▶ _WHAT YOU ARE ASKED TO DO_
Your response should contain every line from the data below that holds the string "target".

▶ _DATASET ENTRIES_

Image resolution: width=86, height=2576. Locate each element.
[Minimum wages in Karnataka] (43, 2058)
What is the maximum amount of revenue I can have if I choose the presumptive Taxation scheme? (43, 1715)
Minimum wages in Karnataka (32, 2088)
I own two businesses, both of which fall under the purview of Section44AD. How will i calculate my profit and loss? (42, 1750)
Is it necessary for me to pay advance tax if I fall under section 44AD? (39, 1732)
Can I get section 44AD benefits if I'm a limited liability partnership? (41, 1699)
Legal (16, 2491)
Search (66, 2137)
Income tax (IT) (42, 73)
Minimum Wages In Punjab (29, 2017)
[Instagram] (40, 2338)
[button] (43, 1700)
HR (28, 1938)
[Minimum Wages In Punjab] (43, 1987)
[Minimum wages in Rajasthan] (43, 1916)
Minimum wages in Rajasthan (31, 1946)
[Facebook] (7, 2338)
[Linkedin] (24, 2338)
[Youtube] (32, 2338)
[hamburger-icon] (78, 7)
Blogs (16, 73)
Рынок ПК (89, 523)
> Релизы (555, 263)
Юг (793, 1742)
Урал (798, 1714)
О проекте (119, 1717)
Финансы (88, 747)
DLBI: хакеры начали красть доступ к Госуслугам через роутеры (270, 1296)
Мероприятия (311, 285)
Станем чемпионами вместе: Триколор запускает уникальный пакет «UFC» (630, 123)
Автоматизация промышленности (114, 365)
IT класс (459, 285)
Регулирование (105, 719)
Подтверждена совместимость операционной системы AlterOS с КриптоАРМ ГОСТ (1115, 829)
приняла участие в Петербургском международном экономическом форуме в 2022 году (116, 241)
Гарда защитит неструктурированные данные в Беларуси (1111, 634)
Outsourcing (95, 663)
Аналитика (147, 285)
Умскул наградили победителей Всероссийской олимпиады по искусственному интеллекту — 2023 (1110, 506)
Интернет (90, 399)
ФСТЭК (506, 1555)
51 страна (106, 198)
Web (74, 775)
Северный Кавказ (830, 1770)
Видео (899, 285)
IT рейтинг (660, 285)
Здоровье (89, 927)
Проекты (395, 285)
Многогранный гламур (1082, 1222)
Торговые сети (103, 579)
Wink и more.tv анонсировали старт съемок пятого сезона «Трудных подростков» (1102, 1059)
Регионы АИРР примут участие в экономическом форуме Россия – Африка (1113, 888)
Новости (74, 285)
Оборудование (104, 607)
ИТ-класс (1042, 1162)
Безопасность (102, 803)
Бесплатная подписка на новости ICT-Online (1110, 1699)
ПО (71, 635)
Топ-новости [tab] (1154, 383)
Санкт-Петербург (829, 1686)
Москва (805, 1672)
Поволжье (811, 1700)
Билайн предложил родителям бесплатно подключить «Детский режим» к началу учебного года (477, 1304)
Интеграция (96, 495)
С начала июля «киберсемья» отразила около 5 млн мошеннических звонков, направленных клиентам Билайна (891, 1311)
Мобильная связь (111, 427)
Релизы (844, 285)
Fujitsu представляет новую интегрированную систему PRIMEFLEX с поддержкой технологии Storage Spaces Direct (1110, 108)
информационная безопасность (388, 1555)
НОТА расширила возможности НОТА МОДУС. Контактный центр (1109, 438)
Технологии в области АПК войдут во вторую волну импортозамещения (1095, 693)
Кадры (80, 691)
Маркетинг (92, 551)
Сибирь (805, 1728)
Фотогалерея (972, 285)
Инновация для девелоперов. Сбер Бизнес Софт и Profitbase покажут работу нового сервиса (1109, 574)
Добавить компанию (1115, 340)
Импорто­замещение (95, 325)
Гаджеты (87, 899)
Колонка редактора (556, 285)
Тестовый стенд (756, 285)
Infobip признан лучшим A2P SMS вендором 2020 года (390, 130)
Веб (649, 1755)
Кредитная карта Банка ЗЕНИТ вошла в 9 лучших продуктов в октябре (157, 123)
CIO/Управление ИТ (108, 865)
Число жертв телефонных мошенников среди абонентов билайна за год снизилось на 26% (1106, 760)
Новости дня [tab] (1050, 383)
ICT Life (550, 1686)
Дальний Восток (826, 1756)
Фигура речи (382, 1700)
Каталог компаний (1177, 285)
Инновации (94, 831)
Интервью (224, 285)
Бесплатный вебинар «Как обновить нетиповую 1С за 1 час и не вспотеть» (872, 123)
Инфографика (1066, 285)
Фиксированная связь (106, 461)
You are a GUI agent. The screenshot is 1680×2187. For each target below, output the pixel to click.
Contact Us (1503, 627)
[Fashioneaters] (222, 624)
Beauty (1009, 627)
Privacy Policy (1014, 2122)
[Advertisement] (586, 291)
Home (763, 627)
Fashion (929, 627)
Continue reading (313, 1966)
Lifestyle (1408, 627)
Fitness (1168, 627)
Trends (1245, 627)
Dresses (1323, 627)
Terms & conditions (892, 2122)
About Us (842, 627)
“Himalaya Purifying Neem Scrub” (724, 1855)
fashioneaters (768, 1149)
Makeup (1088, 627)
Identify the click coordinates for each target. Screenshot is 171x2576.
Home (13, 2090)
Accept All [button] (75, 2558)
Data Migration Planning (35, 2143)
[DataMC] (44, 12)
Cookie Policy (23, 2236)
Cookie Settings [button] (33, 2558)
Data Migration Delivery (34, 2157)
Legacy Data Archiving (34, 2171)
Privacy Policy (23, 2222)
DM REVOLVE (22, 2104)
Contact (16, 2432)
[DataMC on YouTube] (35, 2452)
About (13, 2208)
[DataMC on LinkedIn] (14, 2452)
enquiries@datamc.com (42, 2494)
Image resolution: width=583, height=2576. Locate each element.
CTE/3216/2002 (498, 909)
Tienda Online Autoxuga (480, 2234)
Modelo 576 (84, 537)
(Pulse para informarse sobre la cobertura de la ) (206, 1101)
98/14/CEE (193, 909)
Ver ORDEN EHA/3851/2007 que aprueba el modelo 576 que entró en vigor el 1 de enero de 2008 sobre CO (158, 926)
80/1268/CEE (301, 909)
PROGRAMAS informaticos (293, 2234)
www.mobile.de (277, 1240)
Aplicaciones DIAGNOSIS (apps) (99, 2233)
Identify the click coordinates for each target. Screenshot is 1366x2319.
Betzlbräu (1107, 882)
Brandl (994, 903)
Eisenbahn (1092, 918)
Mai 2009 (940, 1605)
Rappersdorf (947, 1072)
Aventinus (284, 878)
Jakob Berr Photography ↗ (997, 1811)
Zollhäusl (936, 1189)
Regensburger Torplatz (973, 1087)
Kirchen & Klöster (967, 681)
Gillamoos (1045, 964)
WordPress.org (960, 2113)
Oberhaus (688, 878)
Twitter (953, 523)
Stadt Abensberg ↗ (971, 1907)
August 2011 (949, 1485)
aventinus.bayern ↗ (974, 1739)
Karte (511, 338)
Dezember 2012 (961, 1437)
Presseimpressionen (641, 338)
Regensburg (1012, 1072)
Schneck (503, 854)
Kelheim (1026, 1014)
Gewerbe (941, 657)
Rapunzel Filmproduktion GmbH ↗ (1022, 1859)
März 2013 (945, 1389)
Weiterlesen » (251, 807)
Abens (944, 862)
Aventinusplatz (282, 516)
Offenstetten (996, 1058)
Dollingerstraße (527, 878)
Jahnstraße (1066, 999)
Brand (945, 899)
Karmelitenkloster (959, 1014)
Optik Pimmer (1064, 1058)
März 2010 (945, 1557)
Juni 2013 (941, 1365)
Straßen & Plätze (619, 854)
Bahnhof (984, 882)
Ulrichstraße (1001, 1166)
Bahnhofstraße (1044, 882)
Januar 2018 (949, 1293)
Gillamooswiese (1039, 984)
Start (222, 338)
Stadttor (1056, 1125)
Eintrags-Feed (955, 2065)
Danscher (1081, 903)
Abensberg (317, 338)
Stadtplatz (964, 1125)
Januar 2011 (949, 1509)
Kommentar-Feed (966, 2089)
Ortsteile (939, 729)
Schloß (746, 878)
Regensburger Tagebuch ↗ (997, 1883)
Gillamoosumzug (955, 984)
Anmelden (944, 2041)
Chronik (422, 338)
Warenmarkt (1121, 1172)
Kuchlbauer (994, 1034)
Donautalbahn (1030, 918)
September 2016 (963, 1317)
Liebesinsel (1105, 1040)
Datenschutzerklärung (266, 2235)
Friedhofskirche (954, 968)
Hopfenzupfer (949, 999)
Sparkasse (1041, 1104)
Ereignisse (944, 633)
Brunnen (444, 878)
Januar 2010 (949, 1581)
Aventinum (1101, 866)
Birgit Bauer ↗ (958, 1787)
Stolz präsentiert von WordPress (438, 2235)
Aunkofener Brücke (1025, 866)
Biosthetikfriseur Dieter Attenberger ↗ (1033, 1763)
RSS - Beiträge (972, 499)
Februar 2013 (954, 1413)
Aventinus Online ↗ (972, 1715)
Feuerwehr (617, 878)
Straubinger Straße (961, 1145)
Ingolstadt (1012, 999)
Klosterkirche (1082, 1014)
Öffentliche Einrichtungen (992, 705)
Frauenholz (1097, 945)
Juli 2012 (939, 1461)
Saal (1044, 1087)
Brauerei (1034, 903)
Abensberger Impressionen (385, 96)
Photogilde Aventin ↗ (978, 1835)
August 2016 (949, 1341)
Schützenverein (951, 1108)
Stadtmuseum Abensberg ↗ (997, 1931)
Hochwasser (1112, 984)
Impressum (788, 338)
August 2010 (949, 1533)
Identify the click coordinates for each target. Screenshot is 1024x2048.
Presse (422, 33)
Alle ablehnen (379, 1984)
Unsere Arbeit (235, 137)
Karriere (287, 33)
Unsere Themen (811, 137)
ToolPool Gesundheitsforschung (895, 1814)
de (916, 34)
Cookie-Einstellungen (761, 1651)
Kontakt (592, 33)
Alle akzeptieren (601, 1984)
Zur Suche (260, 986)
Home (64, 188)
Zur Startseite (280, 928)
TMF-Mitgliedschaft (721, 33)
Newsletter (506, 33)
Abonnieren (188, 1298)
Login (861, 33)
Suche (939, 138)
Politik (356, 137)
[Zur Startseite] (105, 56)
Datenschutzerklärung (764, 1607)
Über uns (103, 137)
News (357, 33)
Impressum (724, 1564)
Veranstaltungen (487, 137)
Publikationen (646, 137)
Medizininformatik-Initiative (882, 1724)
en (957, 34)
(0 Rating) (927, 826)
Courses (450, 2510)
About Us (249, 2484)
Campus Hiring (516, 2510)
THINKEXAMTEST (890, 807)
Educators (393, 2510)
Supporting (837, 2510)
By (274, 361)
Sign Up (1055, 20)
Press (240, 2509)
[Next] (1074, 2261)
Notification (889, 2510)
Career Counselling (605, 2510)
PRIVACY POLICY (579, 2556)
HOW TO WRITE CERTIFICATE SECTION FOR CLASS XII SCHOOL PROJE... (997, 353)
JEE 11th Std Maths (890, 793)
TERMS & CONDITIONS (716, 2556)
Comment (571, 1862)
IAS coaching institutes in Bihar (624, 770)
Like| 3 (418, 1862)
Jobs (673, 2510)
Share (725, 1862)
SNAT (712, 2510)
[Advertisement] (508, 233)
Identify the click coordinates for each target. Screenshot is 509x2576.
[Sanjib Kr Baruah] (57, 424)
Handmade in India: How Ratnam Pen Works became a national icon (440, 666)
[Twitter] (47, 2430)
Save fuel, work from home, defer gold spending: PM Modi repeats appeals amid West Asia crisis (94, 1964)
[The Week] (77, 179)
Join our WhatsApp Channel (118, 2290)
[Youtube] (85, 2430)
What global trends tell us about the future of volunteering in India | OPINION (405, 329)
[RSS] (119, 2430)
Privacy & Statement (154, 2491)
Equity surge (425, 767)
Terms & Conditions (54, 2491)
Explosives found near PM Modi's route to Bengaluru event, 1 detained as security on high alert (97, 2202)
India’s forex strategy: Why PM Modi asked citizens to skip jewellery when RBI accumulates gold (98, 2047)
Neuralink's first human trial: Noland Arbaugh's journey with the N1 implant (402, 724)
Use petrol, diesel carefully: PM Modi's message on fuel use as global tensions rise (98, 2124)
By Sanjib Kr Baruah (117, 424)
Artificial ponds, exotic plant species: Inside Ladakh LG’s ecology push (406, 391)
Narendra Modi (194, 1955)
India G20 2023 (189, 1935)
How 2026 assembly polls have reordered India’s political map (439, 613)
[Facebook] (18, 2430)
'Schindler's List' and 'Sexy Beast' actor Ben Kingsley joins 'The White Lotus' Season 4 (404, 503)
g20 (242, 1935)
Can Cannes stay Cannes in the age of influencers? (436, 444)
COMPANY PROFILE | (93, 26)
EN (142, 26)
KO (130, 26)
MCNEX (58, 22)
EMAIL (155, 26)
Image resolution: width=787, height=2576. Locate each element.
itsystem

▶ _EXERCISE ANSWER_
You are a GUI agent. The screenshot is 1680×2187. For each target below, output the pixel to click.
Identify the click coordinates for each target. Screenshot is 171x2576.
Identify the click coordinates for each target. Screenshot is 1366x2319.
Identify the click coordinates for each target. Screenshot is 1024x2048.
Identify the click coordinates for each target. Screenshot is 509x2576.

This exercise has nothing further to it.